In [1]:
import os

from aita.datasource.snowflake import SnowflakeDataSource
from aita.datasource.postgresql import PostgreSqlDataSource
from aita.agent.base import AitaAgent
from aita.agent.sql import SqlAgent

In [2]:
# Ensure the OpenAI API key is set in the environment

In [3]:
# Create an simple Aita Agent with GPT-3.5-turbo model
aita_agent = AitaAgent("gpt-3.5-turbo")
aita_agent.chat("I want to get the top 5 customers which making the most purchases")

To find the top 5 customers who have made the most purchases, you would typically analyze your sales data. The process may vary depending on the format and structure of your data, but here is a general approach using SQL as an example:

Assuming you have a table named `orders` that contains information about customer orders, including the customer ID and the total amount of each purchase, you can write a SQL query to group the data by customer ID, sum the total purchase amounts for each customer, and then rank the customers based on their total purchase amounts. Here is an example query that could be used:

```sql
SELECT customer_id, SUM(total_amount) AS total_purchase_amount
FROM orders
GROUP BY customer_id
ORDER BY total_purchase_amount DESC
LIMIT 5;
```

In this query:
- `customer_id` is the customer identifier.
- `total_amount` is the total amount of each purchase.
- We are grouping the data by `customer_id` and calculating the total purchase amount for each customer using the `SUM

In [4]:
# Example of using a customized prompt template
aita_agent = AitaAgent("gpt-3.5-turbo") \
    .set_prompt_template("Data Schema: snowflake_sample_data.tpch_sf1")
aita_agent.chat("I want to get the top 5 customers which making the most purchases")

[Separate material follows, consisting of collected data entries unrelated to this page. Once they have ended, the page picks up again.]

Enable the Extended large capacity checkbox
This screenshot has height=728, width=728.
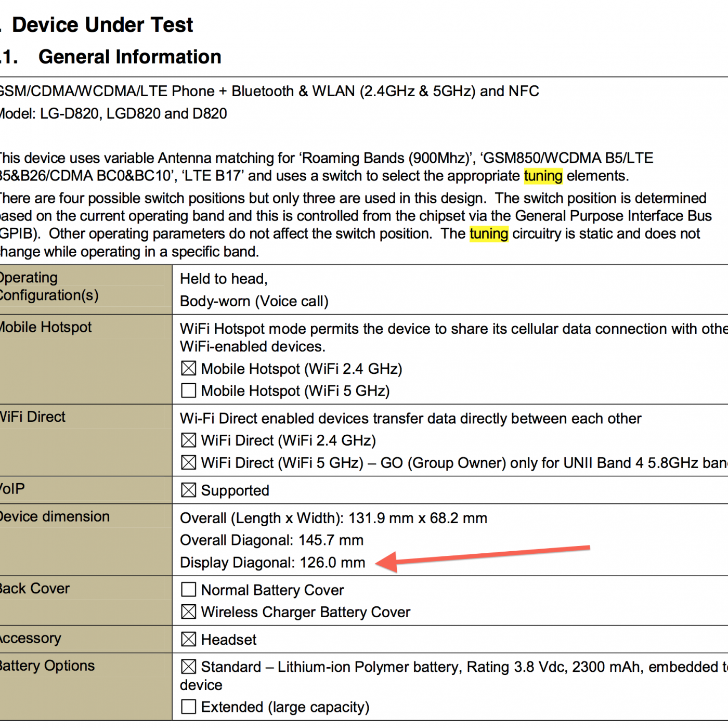188,707
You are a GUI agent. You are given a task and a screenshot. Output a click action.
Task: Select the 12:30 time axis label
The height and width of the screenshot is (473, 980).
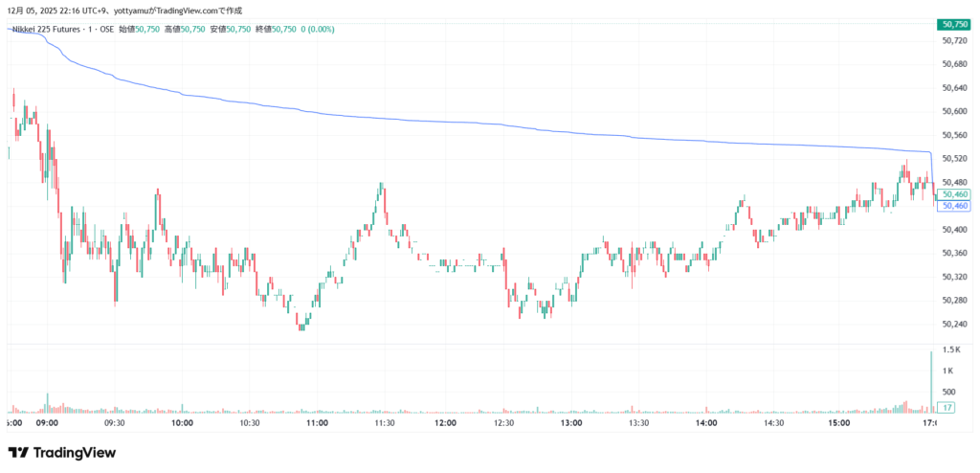point(503,423)
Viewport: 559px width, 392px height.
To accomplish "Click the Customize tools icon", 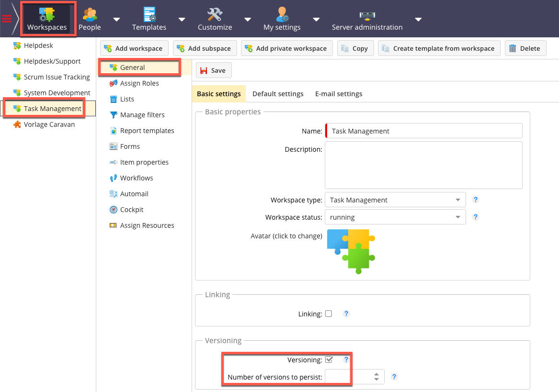I will [215, 14].
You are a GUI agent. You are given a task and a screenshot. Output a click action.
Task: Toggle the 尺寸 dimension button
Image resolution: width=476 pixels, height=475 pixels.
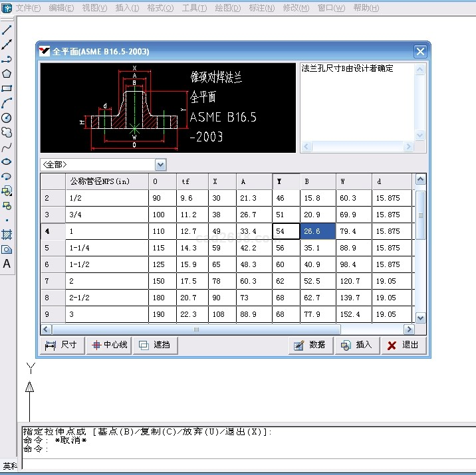[x=61, y=345]
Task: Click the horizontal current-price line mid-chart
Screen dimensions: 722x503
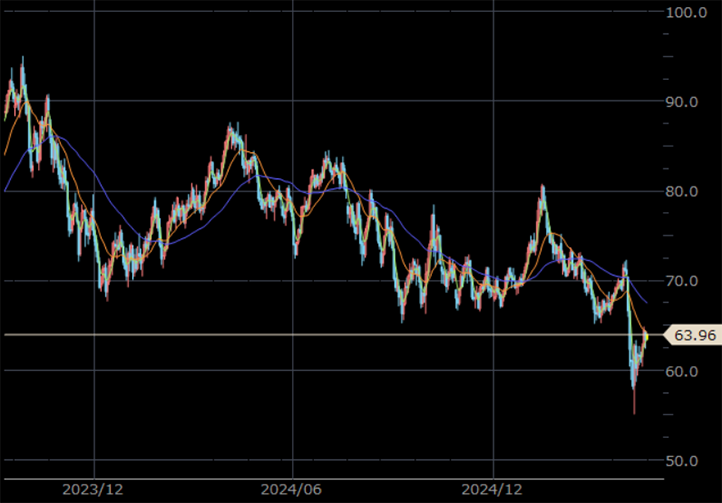Action: [330, 334]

To identify the top 5 customers making the most purchases, you would typically need access to a dataset that includes information about customer transactions. The dataset would include details such as customer ID, purchase amount, purchase date, etc.

Here is a general approach to finding the top 5 customers making the most purchases:

1. **Data Preparation**: Load the dataset into a data analysis tool such as Python (using libraries like Pandas) or SQL (using queries).

2. **Grouping and Aggregation**: Group the data by customer ID and aggregate the total purchase amounts for each customer.

3. **Sorting**: Sort the aggregated data in descending order of the total purchase amounts to identify the customers making the most purchases.

4. **Select Top 5 Customers**: Select the top 5 customers based on the total purchase amounts.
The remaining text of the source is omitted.